> [TASK BRIEF]: Look for "will" in every line of the listing. Copy the lines that have it.

> [INFORMATION SHOWN]:

▬▬▬▬▬▬▬▬▬▬

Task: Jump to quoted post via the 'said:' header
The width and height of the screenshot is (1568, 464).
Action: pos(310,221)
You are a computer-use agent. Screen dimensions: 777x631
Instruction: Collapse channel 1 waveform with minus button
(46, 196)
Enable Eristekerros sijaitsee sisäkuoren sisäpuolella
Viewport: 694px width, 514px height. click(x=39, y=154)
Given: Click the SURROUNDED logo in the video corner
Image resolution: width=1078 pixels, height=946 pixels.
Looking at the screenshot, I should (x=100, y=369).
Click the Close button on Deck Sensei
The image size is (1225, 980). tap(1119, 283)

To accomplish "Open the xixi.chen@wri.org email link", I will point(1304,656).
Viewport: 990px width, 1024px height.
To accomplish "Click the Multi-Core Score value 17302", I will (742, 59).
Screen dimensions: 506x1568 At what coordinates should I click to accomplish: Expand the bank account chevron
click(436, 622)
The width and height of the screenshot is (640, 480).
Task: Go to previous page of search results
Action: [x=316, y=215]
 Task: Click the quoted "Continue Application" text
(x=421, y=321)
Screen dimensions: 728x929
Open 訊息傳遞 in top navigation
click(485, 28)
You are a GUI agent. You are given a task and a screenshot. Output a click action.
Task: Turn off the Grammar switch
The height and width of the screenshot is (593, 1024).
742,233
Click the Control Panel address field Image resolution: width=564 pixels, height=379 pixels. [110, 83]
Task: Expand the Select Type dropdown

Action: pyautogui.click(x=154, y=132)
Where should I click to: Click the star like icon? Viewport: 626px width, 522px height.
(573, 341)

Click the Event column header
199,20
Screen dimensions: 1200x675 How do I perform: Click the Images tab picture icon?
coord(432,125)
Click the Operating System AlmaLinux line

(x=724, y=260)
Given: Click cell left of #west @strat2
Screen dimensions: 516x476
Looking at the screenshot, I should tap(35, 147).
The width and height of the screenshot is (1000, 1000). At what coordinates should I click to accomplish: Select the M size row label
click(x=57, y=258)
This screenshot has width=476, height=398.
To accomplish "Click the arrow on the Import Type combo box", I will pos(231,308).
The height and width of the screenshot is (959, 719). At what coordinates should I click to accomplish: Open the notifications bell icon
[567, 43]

▬▬▬▬▬▬▬▬▬▬

> [OUTPUT FOR THIS TASK]:
To accomplish "Open the xixi.chen@wri.org email link", I will point(1304,656).
To accomplish "Click the Multi-Core Score value 17302", I will (742, 59).
To accomplish "Click the arrow on the Import Type combo box", I will pos(231,308).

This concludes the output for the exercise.